Le grand jour est arrivé. L'équipe de France lance enfin sa Coupe du monde 2026. Six jours après son arrivée sur le sol américain, elle commence son tournoi directement par le plat de résistance, le Sénégal, mardi 16 juin, au MetLife Stadium, à côté de New York. L'affiche est aussi alléchante qu'importante. Franceinfo: sport répond aux trois grandes questions qui se posent avant le coup d'envoi.

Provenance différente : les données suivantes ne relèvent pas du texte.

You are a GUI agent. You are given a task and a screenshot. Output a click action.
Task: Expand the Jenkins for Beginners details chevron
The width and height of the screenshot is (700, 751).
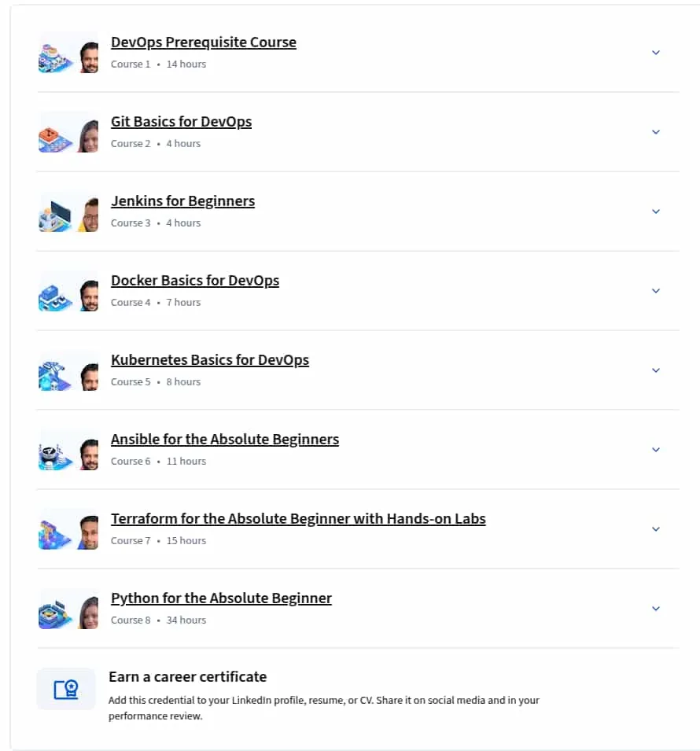tap(656, 212)
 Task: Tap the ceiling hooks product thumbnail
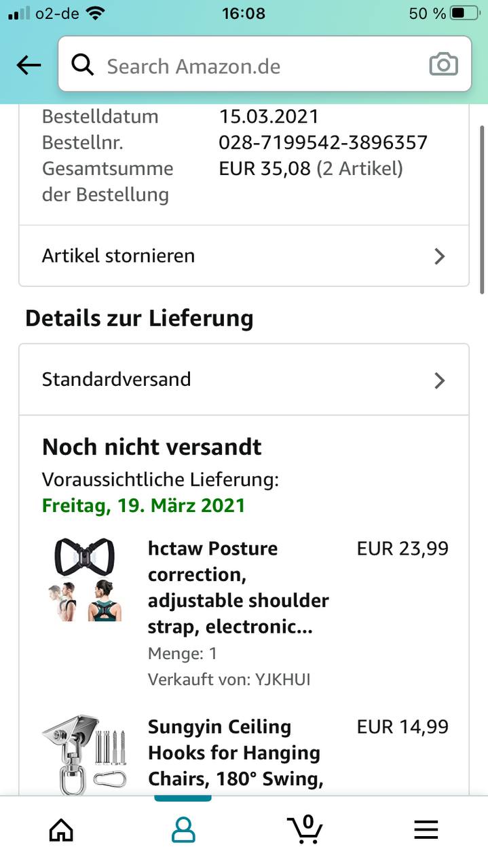(85, 754)
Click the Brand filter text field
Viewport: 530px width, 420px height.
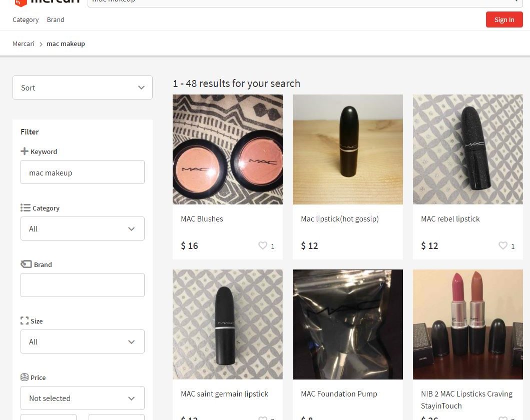pyautogui.click(x=83, y=285)
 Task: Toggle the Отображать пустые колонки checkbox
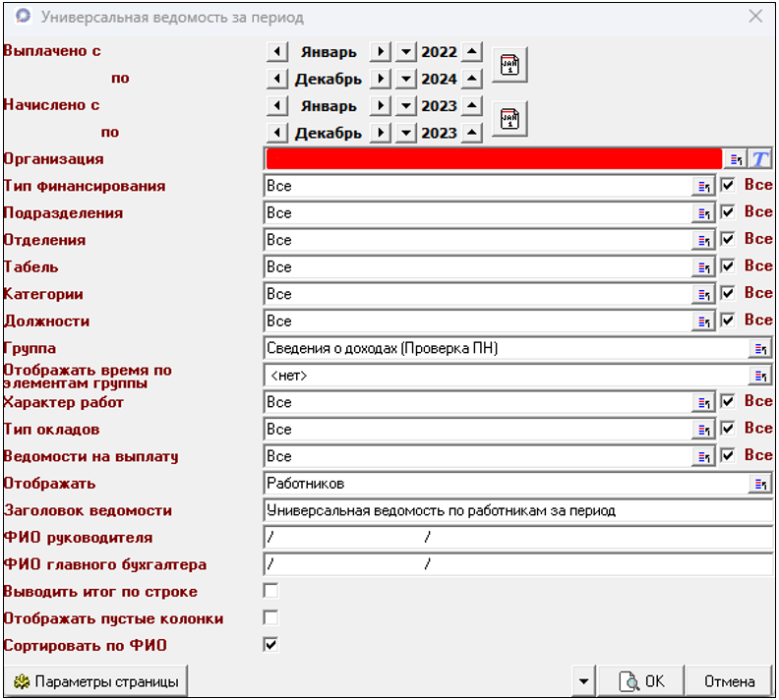(270, 618)
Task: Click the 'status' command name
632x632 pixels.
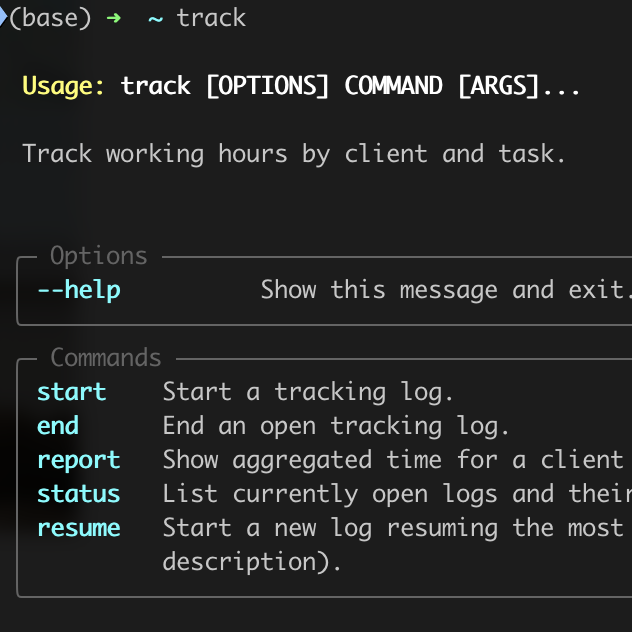Action: (79, 494)
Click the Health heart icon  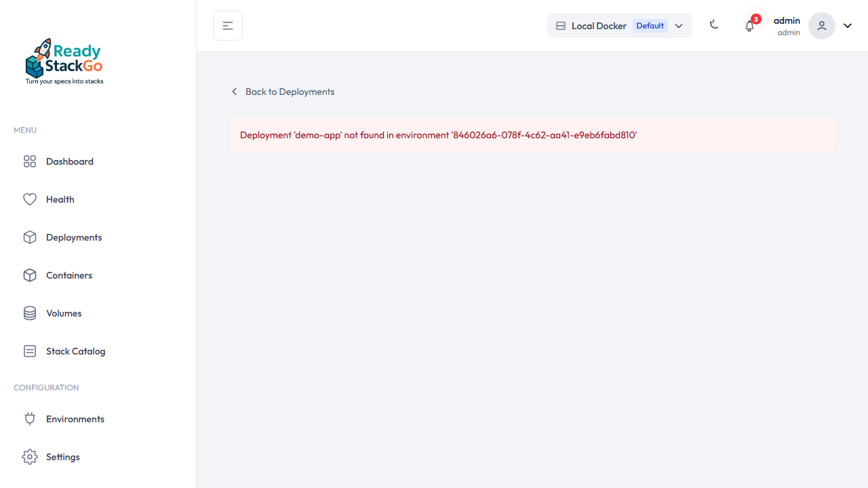tap(29, 199)
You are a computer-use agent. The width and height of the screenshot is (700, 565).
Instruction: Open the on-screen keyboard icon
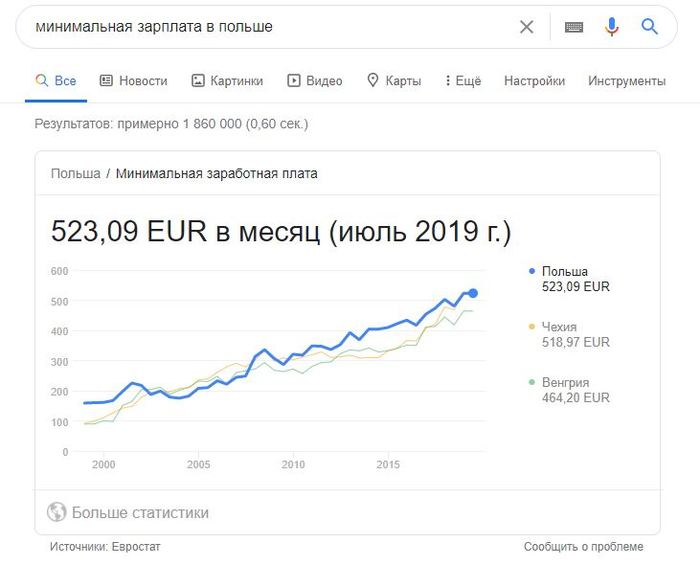574,27
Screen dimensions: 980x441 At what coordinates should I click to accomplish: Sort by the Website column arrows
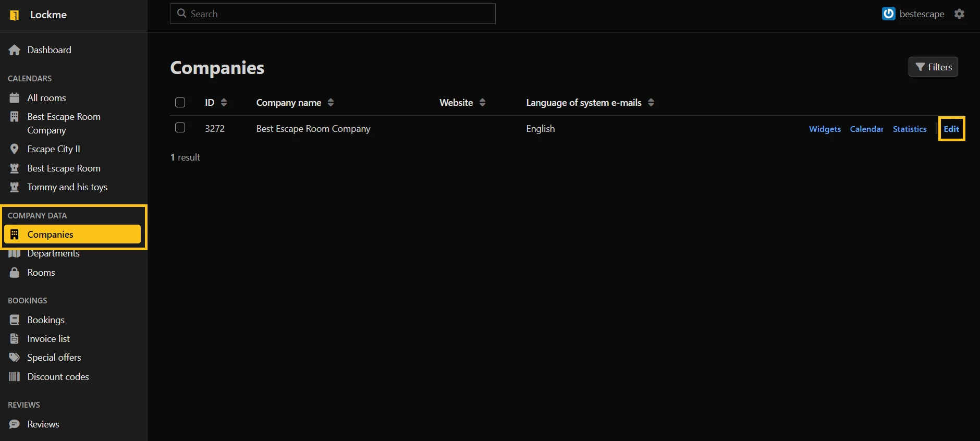(482, 103)
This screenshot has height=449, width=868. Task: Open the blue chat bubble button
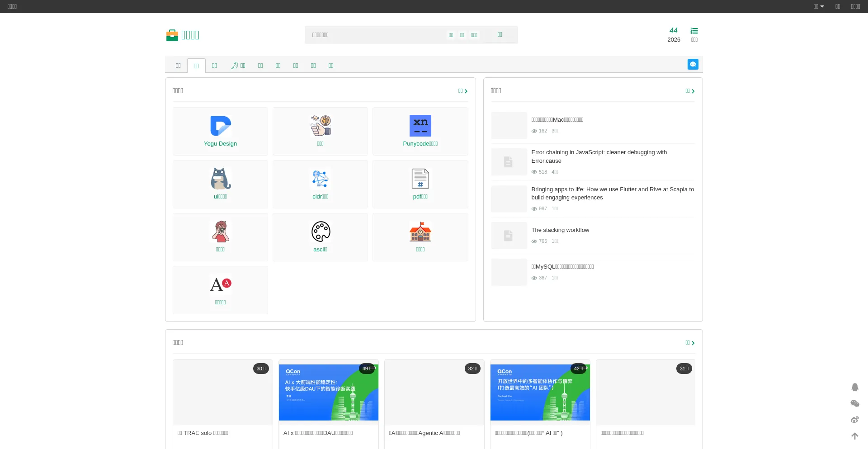coord(693,64)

Quel onze de départ pour l'équipe de France ?
Comme chaque entrée en lice dans un grand tournoi, cette question est incontournable. Il y a relativement peu de doutes sur le plan de départ prévu par Didier Deschamps. Le même onze que celui aligné contre l'Irlande du Nord tient la corde : Mike Maignan – Jules Koundé, Dayot Upamecano, William Saliba, Theo Hernandez – Aurélien Tchouameni, Adrien Rabiot – Michael Olise, Ousmane Dembélé, Désiré Doué – Kylian Mbappé.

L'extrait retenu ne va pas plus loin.